A partire dalla riedizione del 1970 il film è stato intitolato La carica dei 101.

Trentacinque anni dopo, il film ha avuto un modesto remake live-action intitolato La carica del 101 - Questa volta la magia è vera (1996), diretto da Stephen Herek ed interpretato da Jeff Daniels (nel ruolo di Rudy), Joely Richardson (Anita), una ridicola Glenn Close (Crudelia De Mon), Joan Plowright (Nilla), un giovane Hugh Laurie pre Doctor House nel ruolo di Gaspare, e Mark Williams (Orazio). Mai sottotitolo (Questa volta la magia è vera) fu più sbagliato. Perché la magia “vera” è stata generata (e lo è ancora oggi) dal cartoon del 1961 e sicuramente non dal modesto remake cinematografico degli anni Novanta (sono in molti - compreso chi scrive - a che quel film avrebbero potuto tranquillamente risparmiarselo)

Nel ’56 Dodie Smith scrisse il romanzo I cento e uno dalmata. L’anno seguente Walt Disney lo lesse, fu subito interessato e ne acquistò i diritti per trasformare il libro in un cartoon. Bill. Peet fu incaricato da W. Disney di scrivere il film. La carica dei 101 sarà il primo cartoon Disney scritto da un solo sceneggiatore.

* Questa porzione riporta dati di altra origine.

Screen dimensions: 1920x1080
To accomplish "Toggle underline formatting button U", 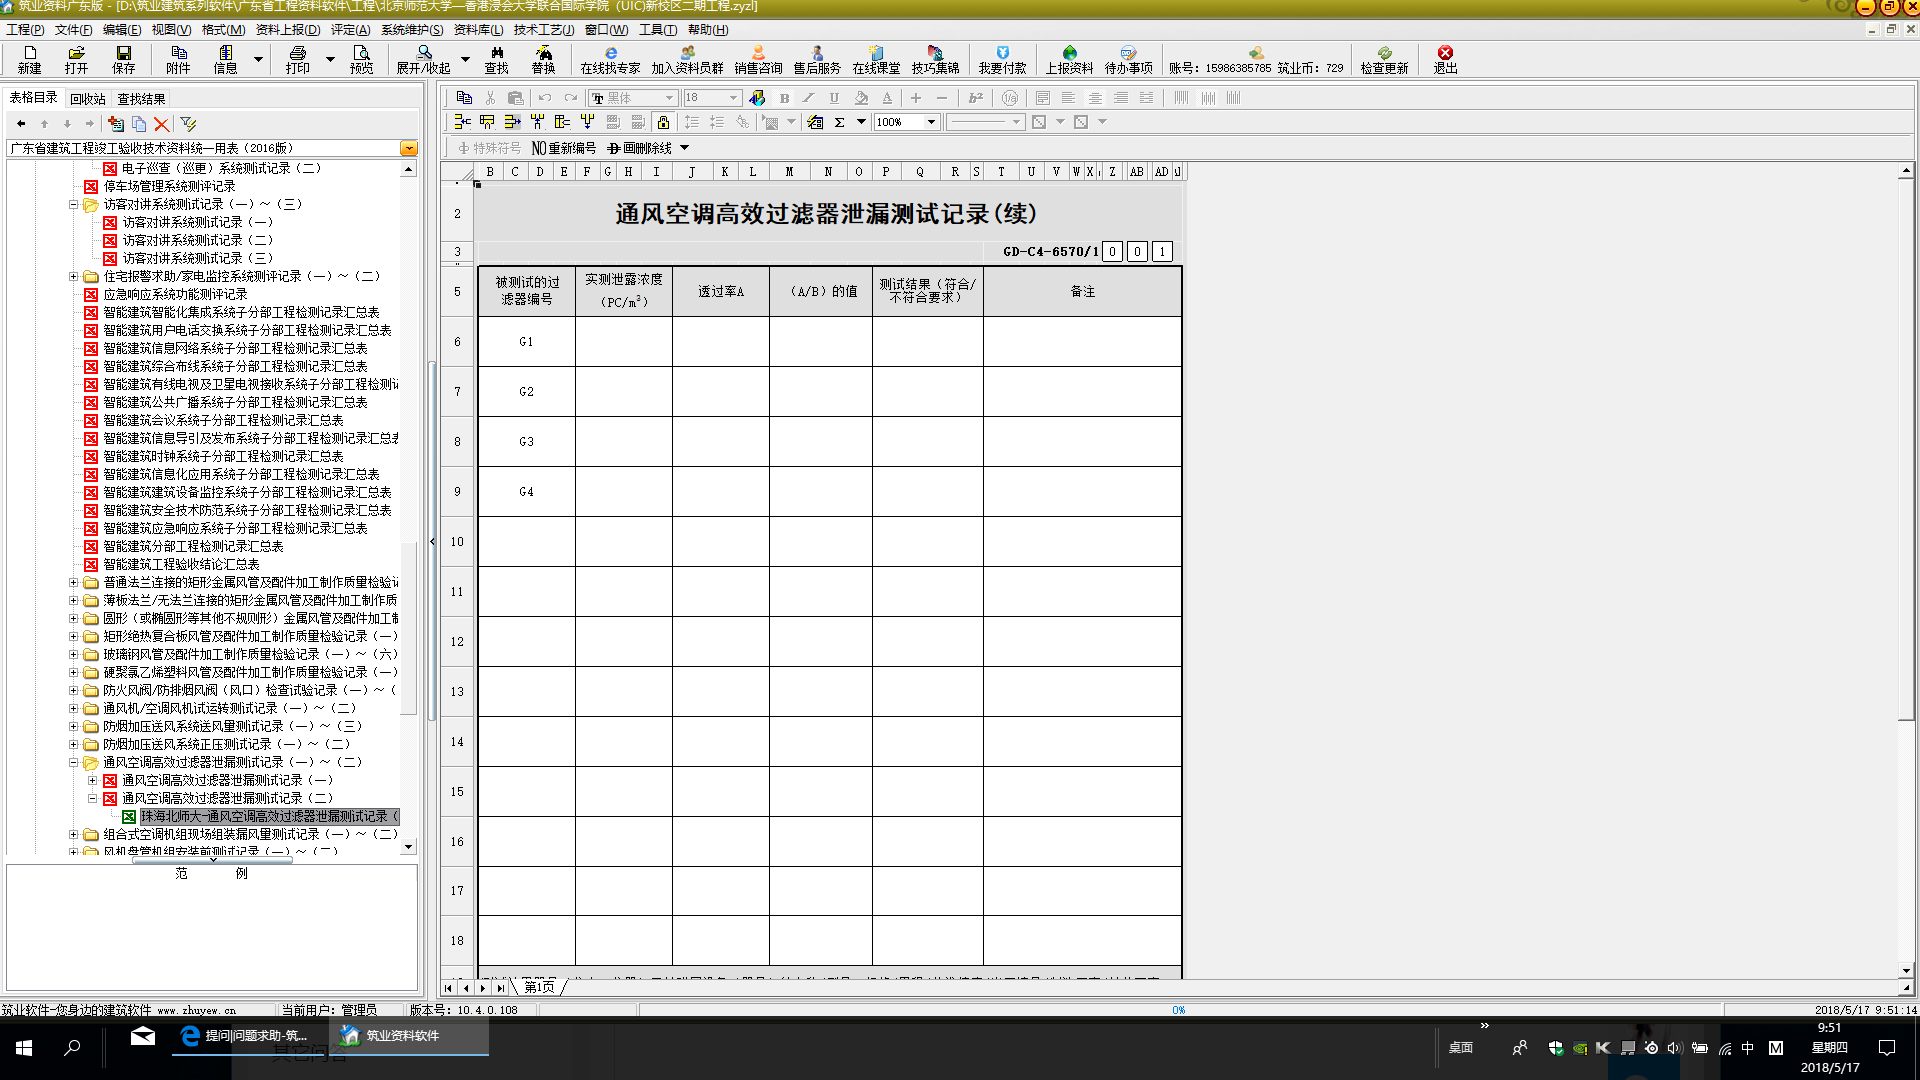I will pos(834,98).
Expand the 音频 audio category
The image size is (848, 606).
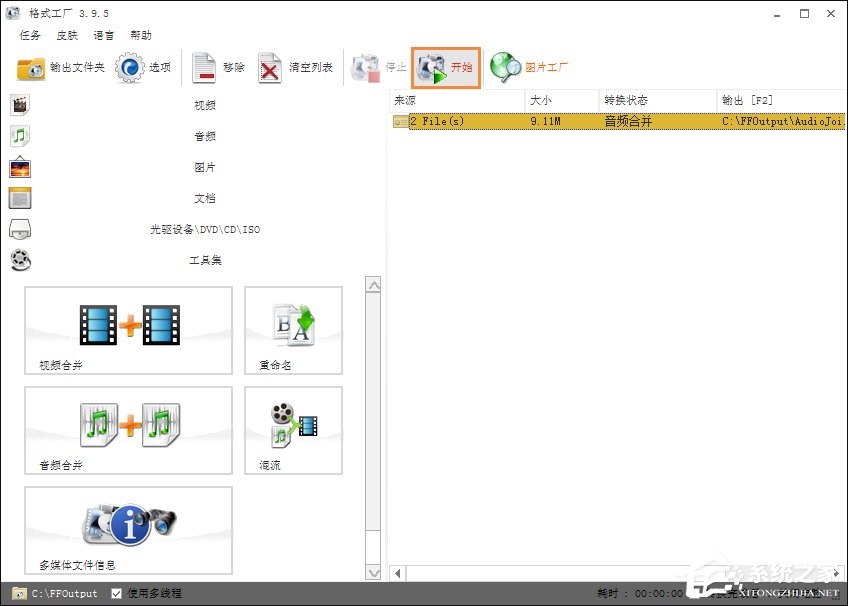click(x=203, y=136)

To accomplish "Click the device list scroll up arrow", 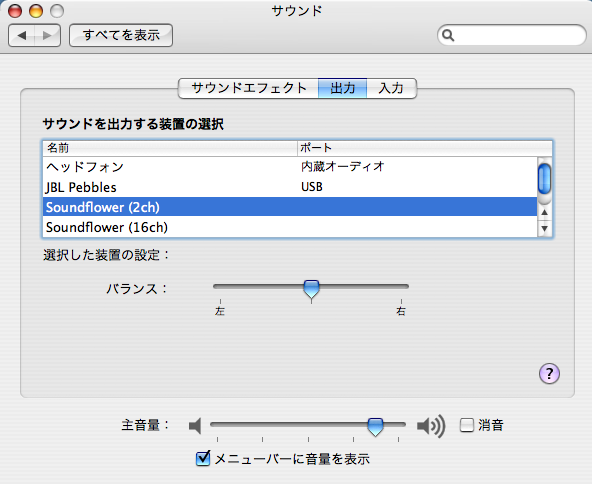I will click(x=544, y=212).
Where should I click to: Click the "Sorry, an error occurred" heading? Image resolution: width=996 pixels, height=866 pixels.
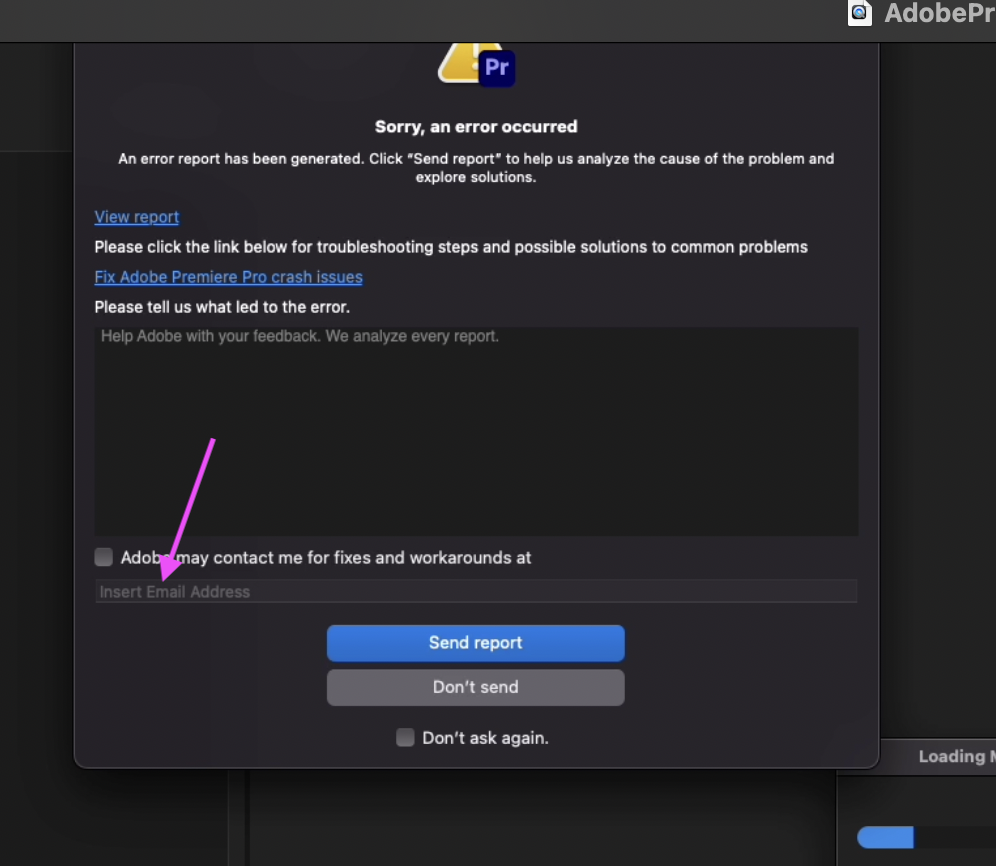(x=476, y=126)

W. Disney, che in genere interveniva personalmente nelle sceneggiature dei cartoons, questa volta non lo fece, in quanto riteneva che il lavoro svolto da Peet fosse perfetto. Quest’ultimo inviò a D. Smith alcuni disegni dei personaggi e l’autrice ne fu entusiasta. Nei circa trent’anni successivi, in varie interviste, affermerà sempre che Bill Peet aveva migliorato la storia e che i suoi disegni erano migliori delle illustrazioni del libro (pubblicato inizialmente a puntate nel settimanale «Woman’s Day» con il titolo The Great Dog Robbery)

Ad attirare l’attenzione di W. Disney sul libro di D. Smith fu un amico comune (di W. Disney e della Smith, entrambi cinofili). Secondo alcuni, si trattò di Jack Warner, il presidente della Warner Bros. La casa di produzione acquistò i diritti nel giugno del ’57 ed il libro, per trasformarlo in cartoon, fu modificato e molto “rimaneggiato” da B. Peet.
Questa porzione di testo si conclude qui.